Where once the debate was over modifying our Flash animation of a roll of toilet paper dropping from the sky, cracking a concrete surface and disappearing—we programmed it so the toilet paper paused for a fraction of a second on the concrete before disappearing, but the client insisted physics didn’t apply and wanted us to remove that pause, we are now blamed for not setting up a backup on a WordPress site with a weak password which we had nothing to do with except handle the hosting.
One client we had built a database for had constant periods of the “dreaded coffee cup” image signifying low to shitty connectivity to their server or the internet. Some of their tasks involved duplicating quite a lot of records, so the dropped connections were causing all sorts of trouble. We asked the IT department if at least they could see which IP address was causing the bottleneck and they came back with the evidence that the owner’s son was playing video games during those coffee cup times. Due to circumstances beyond our control the client decided to scrap the entire project rather than tell the boss about his son.
Every once in awhile we get emails from people asking about oven technologies, or if we’re hiring bakers or cooks.
Last week we were contacted by an old client, a large and profitable institution that had hired us in 2002 to create a database in MS Access. For 19 years they had never brought us back to perform any updates, maintenance work or modifications so we figured they went on to bigger and better things (from MS Access there’s only “up.”*) They wrote to complain that their old database, while still working just fine, for some reason crashes an awful lot thereby decreasing their productivity and affecting their workflow so they would like us to come in and fix it. (Never mind there’s a pandemic going on).
Way back in 2002 when this large and profitable institution was contemplating hiring us our contact had been concerned his superiors would not feel comfortable doing so because of our silly name. We told him maybe his superiors could look at the names of our current clients instead, which at the time was Cisco, Adobe, and BBDO.
It might be assumed from their email that even though they are a large and profitable institution they don’t have a large, dedicated IT department to handle crashing and other network related issues. Not true. What’s going on is a little sad, because the IT department says it’s an unsupported platform and wants nothing to do with it, but they are required to respond on a regular basis to restore the file after a crash (which apparently is often). This is not fun for anyone, but really has nothing to do with the design of database.
*MS Access is pretty mediocre for many reasons, but back in 2002 I remember being able to control an object’s visibility on a form using conditional parameters.
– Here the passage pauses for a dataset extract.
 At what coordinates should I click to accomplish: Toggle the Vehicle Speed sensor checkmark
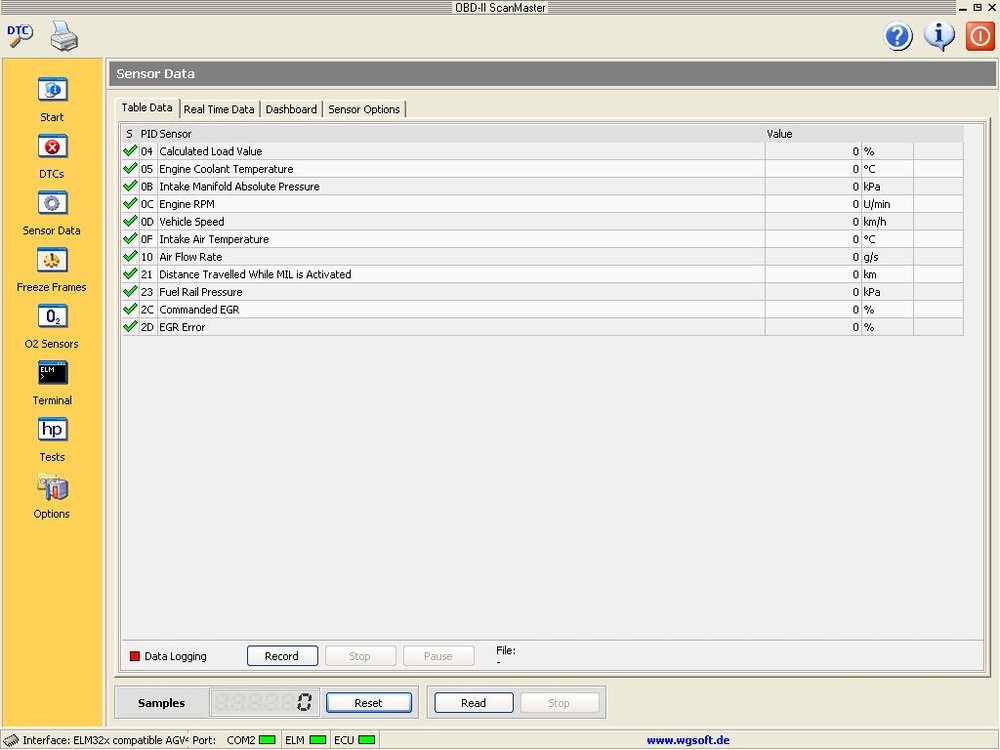pyautogui.click(x=130, y=222)
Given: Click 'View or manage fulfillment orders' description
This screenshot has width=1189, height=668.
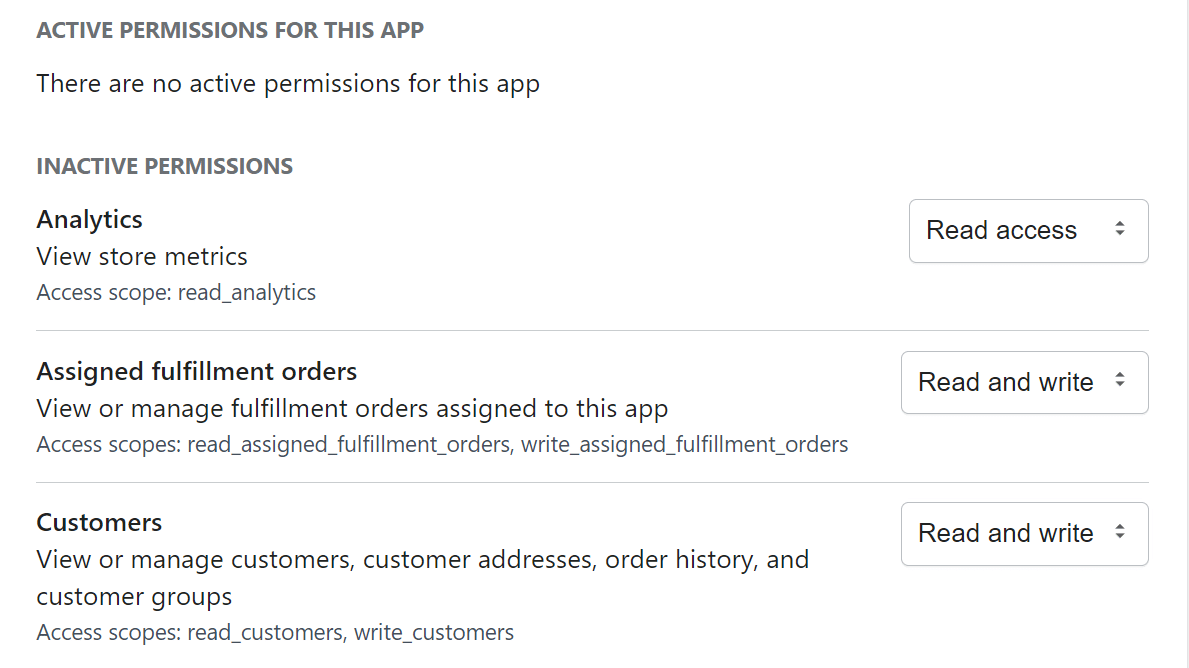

This means you can hide or unhide things depending on a user’s answers to questions. This feature was not available in Filemaker, what some people consider a leading desktop database application, until 2013. That’s kind of amazing.
Every once in awhile we receive checks payable to bisquit or bisqui, and our bank always cashes them, thankfully. Since we’ve added a dba for our tea company called 1001 Plateaus no one expects either of those to be spelled correctly.